Malia Designs was formed to increase economic opportunity for women in Cambodia and to support organizations that fight human trafficking in Southeast Asia. Their products are made by Fair Trade producer groups that employ disadvantaged people in Cambodia. By bringing their crafts to Western markets, they can expand their access to sustainable income.
Malia Designs also aims to help victims of Human Trafficking by donating to organizations working in this arena. Human Trafficking is a multi-billion dollar illegal trade affecting millions of people every year. Malia Designs believes that one way to counteract this global issue is to increase access to economic opportunity in the most affected areas.
A Beautiful Refuge produces lovingly-handcrafted screen printed items with a mission to embody fair trade and environmentally
responsible principles throughout the production process.
They believe that the best products are good for everyone involved – from
the factory to the checkout line – so they source their materials from ethical manufacturers in India and produce their designs
under fair trade guidelines in the Philippines.
I purchased a t-shirt from A Beautiful Refuge recently and absolutely love it! You can see photos of me wearing mine in this post. Not only are the shirts ethically produced, but the messages on them are also so uplifting.
Naja aims to disrupt the way lingerie is marketed towards women by creating a company that seeks to empower women instead of objectifying them. Naja's garment factory primarily employees single mothers or female heads of households where they are paid above market wages and given healthcare benefits.
It's Naja's goal to provide single mothers with a job that doesn't force them to choose between caring for their children and making a living wage. Every child of a Naja garment worker receives books, school supplies, uniforms, and school meals all paid for by Naja.
Elegantees mission statement is to provide hope to survivors of sex trafficking in Nepal. A positive source of income that reinforces independence, a healthy self-image, and confidence restores lives one elegant tee at a time.
They've specifically located themselves in Nepal (a beautiful kingdom between China and India) because it’s one of the least developed countries in the world and ranks high for sex trafficking.
Their nonprofit partner rescues over 20,000 women and children each year who have been pulled into trafficking.
Fashionable was born out of the desire to give women in developing countries an opportunity to earn a living, rather than establish a dependency on charity.
This brands offers high quality jewelry and accessories that are created by women who are being given the chance to build a future for themselves.

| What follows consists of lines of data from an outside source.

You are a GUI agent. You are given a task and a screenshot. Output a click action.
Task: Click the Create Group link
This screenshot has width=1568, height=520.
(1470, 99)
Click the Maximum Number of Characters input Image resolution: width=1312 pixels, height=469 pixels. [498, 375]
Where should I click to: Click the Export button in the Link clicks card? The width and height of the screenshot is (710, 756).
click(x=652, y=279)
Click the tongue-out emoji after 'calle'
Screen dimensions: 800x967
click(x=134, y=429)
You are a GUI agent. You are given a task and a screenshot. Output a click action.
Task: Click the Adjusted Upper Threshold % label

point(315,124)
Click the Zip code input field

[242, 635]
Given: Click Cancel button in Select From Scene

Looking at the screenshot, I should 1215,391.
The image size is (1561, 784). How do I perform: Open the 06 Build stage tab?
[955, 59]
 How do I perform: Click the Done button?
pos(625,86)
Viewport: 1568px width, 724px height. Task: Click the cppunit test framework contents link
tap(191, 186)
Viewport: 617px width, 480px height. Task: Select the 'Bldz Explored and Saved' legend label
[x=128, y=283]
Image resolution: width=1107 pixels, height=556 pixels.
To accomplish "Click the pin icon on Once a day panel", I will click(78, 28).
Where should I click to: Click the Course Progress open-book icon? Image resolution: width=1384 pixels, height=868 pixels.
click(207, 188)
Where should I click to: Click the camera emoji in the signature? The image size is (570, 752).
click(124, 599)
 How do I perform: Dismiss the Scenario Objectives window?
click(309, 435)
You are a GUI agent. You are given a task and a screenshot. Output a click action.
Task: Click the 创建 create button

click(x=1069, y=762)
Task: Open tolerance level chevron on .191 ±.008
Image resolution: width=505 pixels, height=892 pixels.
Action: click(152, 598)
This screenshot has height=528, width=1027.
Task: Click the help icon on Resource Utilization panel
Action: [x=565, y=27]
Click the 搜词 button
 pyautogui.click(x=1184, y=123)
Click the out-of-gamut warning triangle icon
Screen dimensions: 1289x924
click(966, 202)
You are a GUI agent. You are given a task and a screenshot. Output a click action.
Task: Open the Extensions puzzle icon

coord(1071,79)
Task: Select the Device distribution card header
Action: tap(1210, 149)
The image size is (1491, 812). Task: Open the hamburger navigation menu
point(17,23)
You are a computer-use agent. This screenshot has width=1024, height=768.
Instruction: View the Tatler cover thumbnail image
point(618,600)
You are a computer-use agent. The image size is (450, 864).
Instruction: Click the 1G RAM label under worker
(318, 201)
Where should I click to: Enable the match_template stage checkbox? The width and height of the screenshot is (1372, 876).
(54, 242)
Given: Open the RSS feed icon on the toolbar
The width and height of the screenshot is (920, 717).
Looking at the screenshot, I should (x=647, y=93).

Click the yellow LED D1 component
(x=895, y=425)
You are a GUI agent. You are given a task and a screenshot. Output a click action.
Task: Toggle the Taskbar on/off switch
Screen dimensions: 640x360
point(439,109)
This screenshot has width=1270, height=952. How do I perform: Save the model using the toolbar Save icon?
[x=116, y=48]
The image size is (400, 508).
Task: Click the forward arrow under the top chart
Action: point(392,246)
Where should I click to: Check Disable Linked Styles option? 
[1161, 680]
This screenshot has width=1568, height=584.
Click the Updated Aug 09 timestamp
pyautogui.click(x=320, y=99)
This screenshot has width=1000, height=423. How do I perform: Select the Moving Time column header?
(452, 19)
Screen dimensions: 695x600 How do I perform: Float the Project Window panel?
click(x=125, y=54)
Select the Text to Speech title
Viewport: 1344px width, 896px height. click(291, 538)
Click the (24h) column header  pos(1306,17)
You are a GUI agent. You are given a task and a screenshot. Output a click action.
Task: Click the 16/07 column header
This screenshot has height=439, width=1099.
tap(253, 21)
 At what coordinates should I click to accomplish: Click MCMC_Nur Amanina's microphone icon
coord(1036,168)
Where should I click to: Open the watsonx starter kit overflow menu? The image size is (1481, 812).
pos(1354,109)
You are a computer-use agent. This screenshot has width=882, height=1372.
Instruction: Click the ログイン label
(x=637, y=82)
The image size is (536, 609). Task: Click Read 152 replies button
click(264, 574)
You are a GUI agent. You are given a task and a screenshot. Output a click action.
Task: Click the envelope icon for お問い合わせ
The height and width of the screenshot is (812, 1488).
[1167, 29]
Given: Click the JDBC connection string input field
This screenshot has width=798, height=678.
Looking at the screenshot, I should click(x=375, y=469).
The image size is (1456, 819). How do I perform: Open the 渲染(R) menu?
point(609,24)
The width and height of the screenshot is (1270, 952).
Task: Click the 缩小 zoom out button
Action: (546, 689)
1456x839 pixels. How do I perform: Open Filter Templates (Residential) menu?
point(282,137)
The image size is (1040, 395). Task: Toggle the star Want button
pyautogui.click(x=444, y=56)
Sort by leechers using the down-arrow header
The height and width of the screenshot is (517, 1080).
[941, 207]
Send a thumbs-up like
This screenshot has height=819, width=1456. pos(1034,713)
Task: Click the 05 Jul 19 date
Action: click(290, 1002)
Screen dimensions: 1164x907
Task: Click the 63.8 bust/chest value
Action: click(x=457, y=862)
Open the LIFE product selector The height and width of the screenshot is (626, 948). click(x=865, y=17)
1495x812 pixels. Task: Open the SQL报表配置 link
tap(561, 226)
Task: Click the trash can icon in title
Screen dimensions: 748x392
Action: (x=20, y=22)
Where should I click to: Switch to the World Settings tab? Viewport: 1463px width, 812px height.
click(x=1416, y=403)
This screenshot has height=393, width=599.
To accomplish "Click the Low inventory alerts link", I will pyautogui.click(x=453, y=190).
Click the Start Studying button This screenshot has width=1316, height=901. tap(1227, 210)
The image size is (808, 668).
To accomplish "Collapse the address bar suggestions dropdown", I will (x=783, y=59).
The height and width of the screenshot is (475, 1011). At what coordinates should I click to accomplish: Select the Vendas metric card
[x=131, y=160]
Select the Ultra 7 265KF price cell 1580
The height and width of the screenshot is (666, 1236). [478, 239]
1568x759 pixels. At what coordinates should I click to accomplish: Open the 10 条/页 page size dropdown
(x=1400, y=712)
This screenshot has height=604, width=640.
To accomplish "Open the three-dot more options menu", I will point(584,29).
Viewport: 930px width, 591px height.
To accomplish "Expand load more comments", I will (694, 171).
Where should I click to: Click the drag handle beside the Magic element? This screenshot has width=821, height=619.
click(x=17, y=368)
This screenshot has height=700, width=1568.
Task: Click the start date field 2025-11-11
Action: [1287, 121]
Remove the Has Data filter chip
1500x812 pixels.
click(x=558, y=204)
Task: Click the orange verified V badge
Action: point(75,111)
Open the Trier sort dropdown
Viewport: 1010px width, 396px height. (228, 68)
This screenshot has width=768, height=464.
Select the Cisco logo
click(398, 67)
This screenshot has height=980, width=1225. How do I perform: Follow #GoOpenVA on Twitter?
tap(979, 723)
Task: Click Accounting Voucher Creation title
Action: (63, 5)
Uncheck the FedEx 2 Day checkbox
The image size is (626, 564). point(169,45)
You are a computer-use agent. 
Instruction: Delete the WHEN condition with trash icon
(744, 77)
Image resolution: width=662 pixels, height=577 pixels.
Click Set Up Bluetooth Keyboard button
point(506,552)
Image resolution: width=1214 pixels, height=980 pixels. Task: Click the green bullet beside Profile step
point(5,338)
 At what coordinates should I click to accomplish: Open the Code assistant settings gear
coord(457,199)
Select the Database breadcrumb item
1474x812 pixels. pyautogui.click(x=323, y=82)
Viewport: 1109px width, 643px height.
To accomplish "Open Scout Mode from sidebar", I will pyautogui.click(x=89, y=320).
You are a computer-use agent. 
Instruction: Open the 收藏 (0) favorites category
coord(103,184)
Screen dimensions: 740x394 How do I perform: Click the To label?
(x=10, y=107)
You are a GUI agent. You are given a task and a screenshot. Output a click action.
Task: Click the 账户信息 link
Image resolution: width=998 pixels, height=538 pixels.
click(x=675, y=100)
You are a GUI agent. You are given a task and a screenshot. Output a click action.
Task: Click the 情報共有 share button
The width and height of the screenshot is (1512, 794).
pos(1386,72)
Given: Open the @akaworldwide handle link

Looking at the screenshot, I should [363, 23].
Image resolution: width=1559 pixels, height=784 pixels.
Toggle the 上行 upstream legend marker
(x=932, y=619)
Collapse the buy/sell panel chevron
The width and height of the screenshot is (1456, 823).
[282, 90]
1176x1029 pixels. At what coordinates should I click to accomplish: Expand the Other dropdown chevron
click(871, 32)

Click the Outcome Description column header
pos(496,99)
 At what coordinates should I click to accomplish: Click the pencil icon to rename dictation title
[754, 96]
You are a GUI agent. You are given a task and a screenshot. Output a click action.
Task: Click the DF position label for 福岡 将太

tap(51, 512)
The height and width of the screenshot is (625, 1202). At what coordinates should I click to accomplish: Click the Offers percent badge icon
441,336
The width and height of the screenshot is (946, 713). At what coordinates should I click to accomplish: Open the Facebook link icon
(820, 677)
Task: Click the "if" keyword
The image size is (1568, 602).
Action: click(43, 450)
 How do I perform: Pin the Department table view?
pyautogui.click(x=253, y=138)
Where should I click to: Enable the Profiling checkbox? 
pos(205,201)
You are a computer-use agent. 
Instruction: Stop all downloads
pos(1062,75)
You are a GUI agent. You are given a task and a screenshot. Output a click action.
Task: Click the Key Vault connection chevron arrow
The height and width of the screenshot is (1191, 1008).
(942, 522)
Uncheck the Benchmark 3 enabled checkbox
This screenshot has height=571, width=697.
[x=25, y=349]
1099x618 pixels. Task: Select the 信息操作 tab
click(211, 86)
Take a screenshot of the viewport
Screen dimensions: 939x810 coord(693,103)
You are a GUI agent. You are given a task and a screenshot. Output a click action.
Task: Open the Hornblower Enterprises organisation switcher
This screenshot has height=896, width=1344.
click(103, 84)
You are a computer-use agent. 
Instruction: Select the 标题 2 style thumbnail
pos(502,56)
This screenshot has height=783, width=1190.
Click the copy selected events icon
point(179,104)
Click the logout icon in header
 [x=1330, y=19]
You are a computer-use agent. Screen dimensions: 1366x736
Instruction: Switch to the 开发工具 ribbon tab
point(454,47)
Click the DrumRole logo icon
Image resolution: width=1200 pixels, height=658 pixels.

Fashionable goes into great detail on their website to explain their method of providing jobs for women instead of charity for sustainable livelihoods.
10. My Sister
My Sister's mission is to prevent sex trafficking, educate communities, empower the population, provide after-care for survivors and offer growth opportunities to at-risk women through the sales of our statement-making, ethically-sourced apparel and accessories.
They have a storefront in Minneapolis, or you can peruse their fantastic selection of product online.
11. Raven + Lily
Raven + Lily was created to alleviate poverty among women. They currently help employ over 1,500 marginalized women at fair trade wages to give them access to a safe job, sustainable income, health care, education, and a real chance to break the cycle of poverty for themselves and their families. They are proving that it is possible to scale a fair trade, fashion forward brand while making an impact for good.